# Backyard Woodpeckers



## finlander (Jan 11, 2007)

Red head’s seem to like to chase the other birds away from the maple with the suet on it. Have not seen it eat from suet yet however.


----------



## finlander (Jan 11, 2007)

Seeing red headed woodpecker daily. Goes across street to power pole, then drops to grass to eat something. Web says they will eat corn. I’ll have to put some in our front yard.


----------



## justincasei812 (Dec 30, 2012)

We have a nesting pair of pileated woodpeckers for the second year now behind the house. See a few of the red headed woodpeckers as well


----------



## Perferator (Oct 18, 2003)

We have 2 of the biggies hanging around. A few moments ago one latched onto the open window and peeked in at us. The other was snacking on suet.


----------



## Splitshot (Nov 30, 2000)

Been feeding birds for years where I live on the Little Manistee River. Was on my deck today had as many as 6 hairy woodpeckers, just as many Downey woodpeckers, a family of red headed woodpeckers, several red bellied woodpeckers a pileated across the river as well as many other birds including an elusive grown creeper.

I have a pair of yellow bellied sapsuckers on the maple trees in my front yard I see often and lots of flickers in the neighborhood but they don't come to the feeder.
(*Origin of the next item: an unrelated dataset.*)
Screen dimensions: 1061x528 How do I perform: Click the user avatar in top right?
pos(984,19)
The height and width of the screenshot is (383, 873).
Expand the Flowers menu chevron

This morning i picked off a red squirrel and while I was quietly sitting on my deck an eagle swooped in and started eating him. I got my phone out and called my wife who was in the house, but my voice spooked him and he left with the squirrel lol. It's been g great day.


----------



## finlander (Jan 11, 2007)

Not for that squirrel....


----------



## finlander (Jan 11, 2007)

Having the house sided that last two weeks by one man has scattered the flock. Did see a red headed WP this am before the hammering began. And this one flew up to the suet hanging under
the front porch roof. Getting closer and braver.


----------